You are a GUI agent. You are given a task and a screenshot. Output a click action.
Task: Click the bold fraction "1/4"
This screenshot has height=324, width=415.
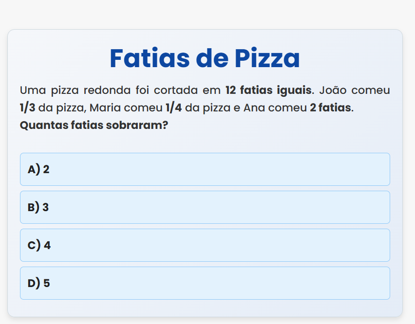173,108
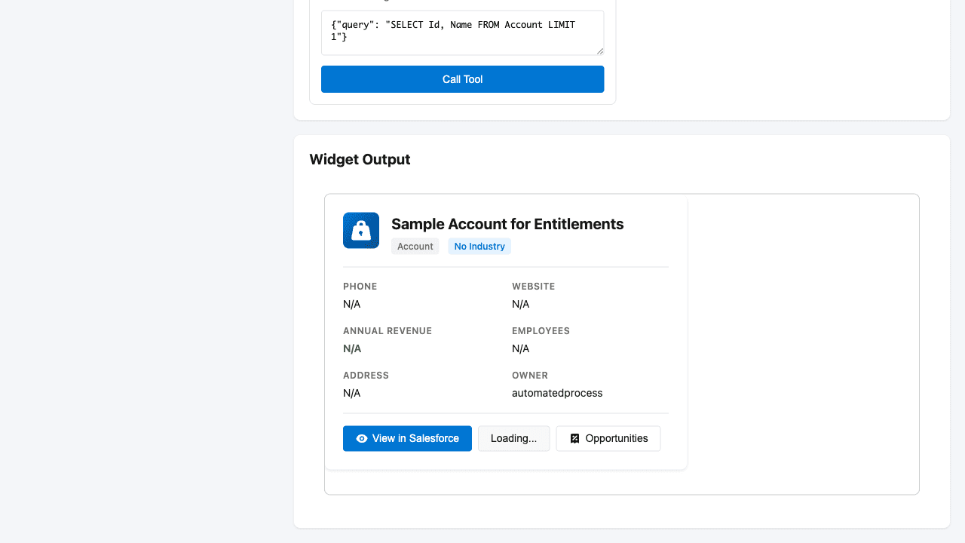Click the blue lock account icon

361,230
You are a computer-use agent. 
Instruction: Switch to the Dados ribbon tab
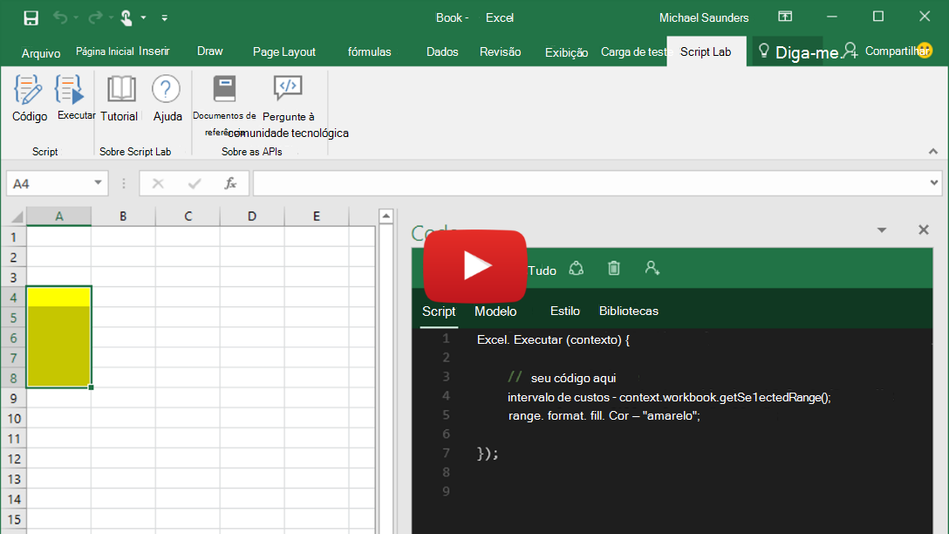[x=442, y=51]
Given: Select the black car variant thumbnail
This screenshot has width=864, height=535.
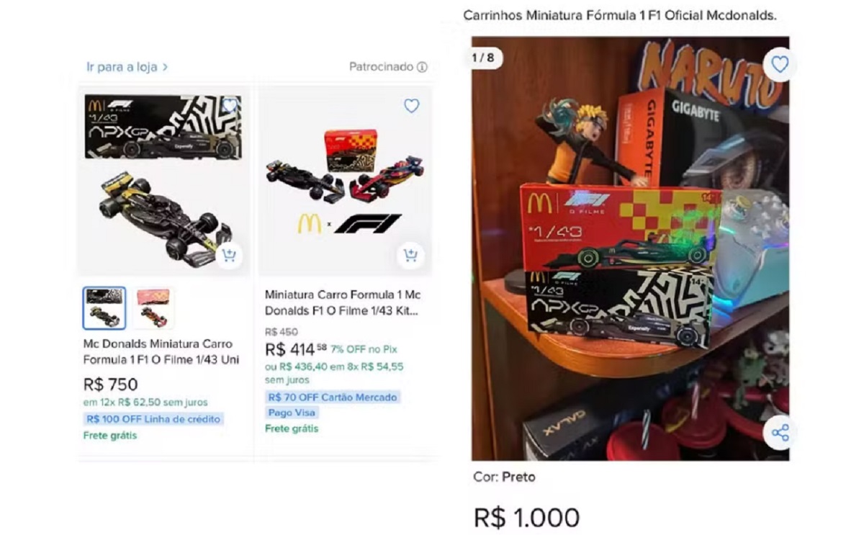Looking at the screenshot, I should tap(104, 308).
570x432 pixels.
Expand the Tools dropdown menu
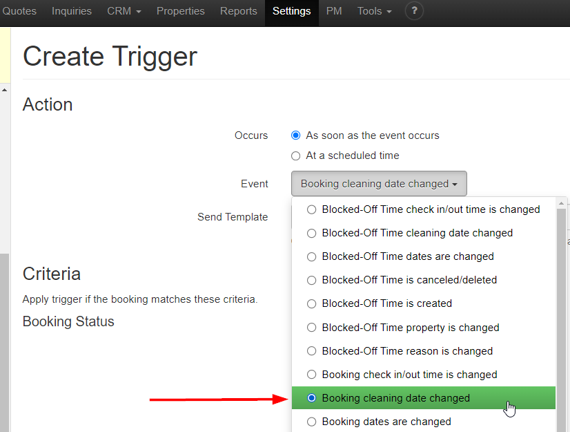(374, 11)
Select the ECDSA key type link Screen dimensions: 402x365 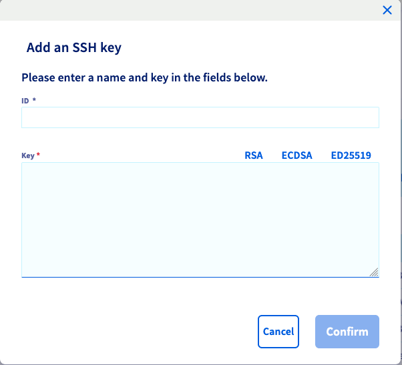click(297, 155)
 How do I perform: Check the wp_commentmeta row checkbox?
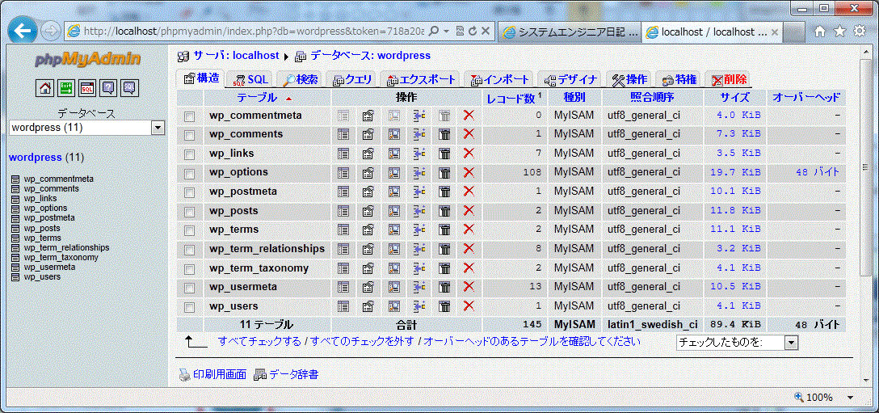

○ ○ ○

DESCRIPTION OF THE TASK ->
All lines above with the word "agent" need to be reported.

TASK SOLUTION ->
You are a GUI agent. You are given a task and a screenshot. Output a click action.
You are a computer-use agent. 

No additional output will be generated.